Russia blasts U.S. authorities for stopping diplomats seeing adopted child
MOSCOW. Dec 17 (Interfax) - Russia has expressed "deep indignation" at a U.S. court ruling that denied Russian diplomats permission to visit a boy who has been abused by his American adoptive parents and is in the custody of provisional guardians.
"The position of the American authorities that prevents us from having contact with Maxim Babayev, a six-year-old citizen of Russia who has been brutalized by his American adoptive parents and is currently living at the home of his provisional guardians, is bound to give rise to strong indignation," Russian Foreign Ministry spokesman Alexander Lukashevich said in a statement on Monday.
A decision by a Florida court "to deny us permission to visit the child grossly violates the bilateral Consular Convention of 1964 and the Agreement on Cooperation Regarding the Adoption of Children, which came into force on November 1 this year," he said.
"This is not on, especially because it is not the first situation of this kind in the United States.
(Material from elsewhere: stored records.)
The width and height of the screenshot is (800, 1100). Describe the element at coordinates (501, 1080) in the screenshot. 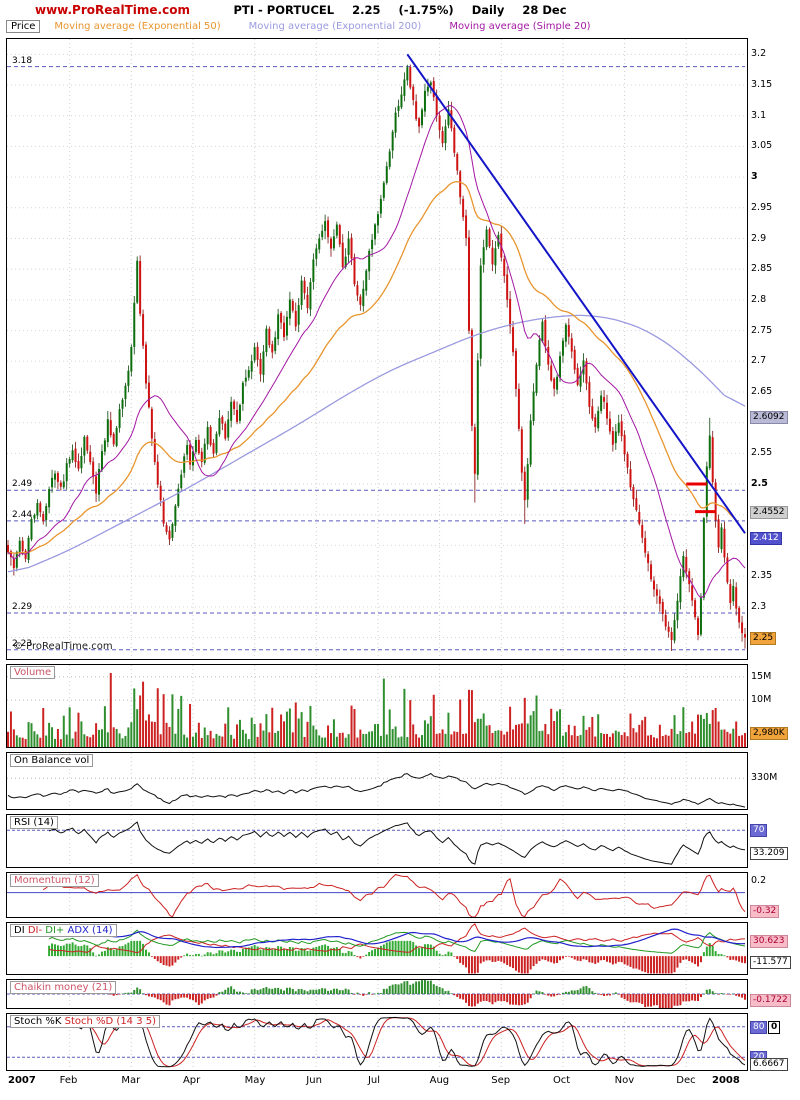

I see `month-label-Sep: Sep` at that location.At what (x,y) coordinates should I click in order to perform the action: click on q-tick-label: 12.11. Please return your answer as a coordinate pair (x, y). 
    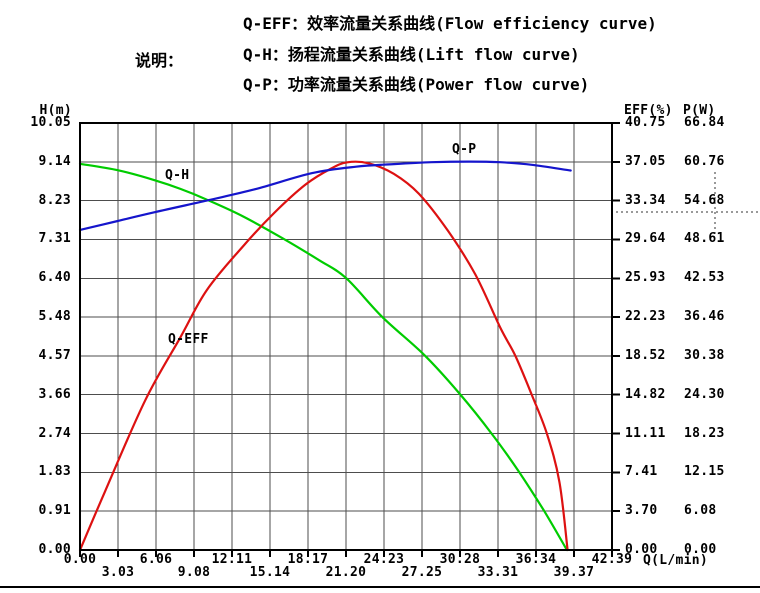
    Looking at the image, I should click on (232, 560).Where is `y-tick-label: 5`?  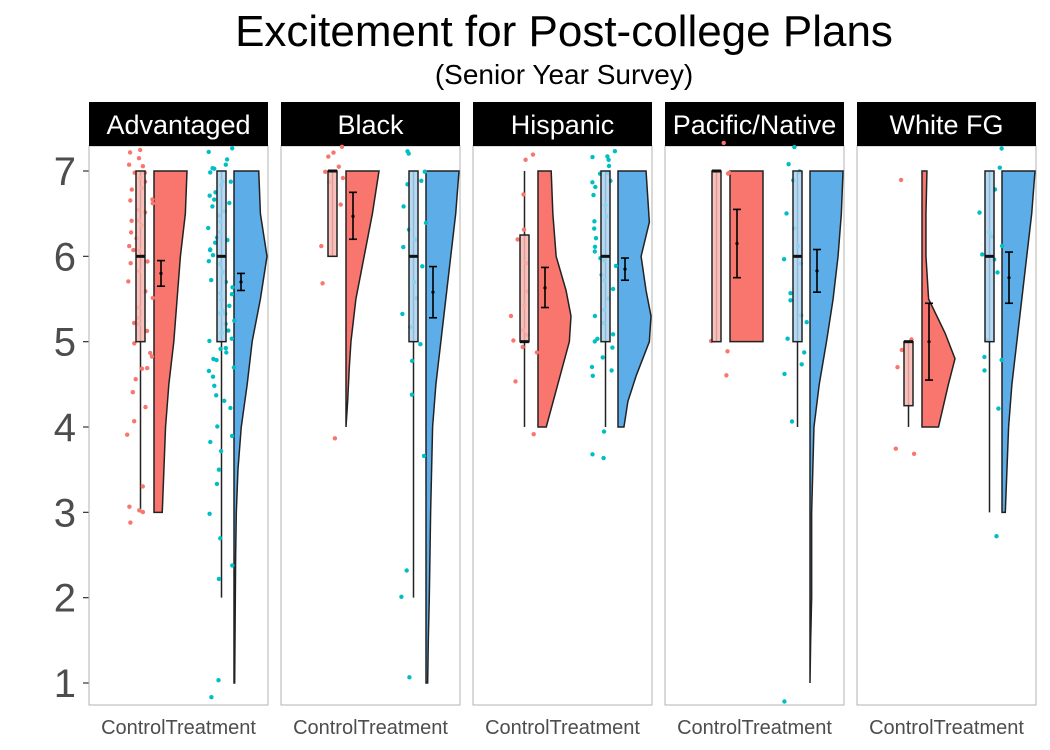 y-tick-label: 5 is located at coordinates (65, 343).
The American side should at last make up its mind about whether it is going to be in earnest about its commitments under international treaties, including the new Agreement on Cooperation Regarding the Adoption of Children, which prescribes strict control of the life of Russian children in adoptive families. For this reason, we demand that the United States immediately grant us consular access to Babayev. Keeping the status quo in place may cast doubt on our further interaction in the sphere of adoptions," Lukashevich said.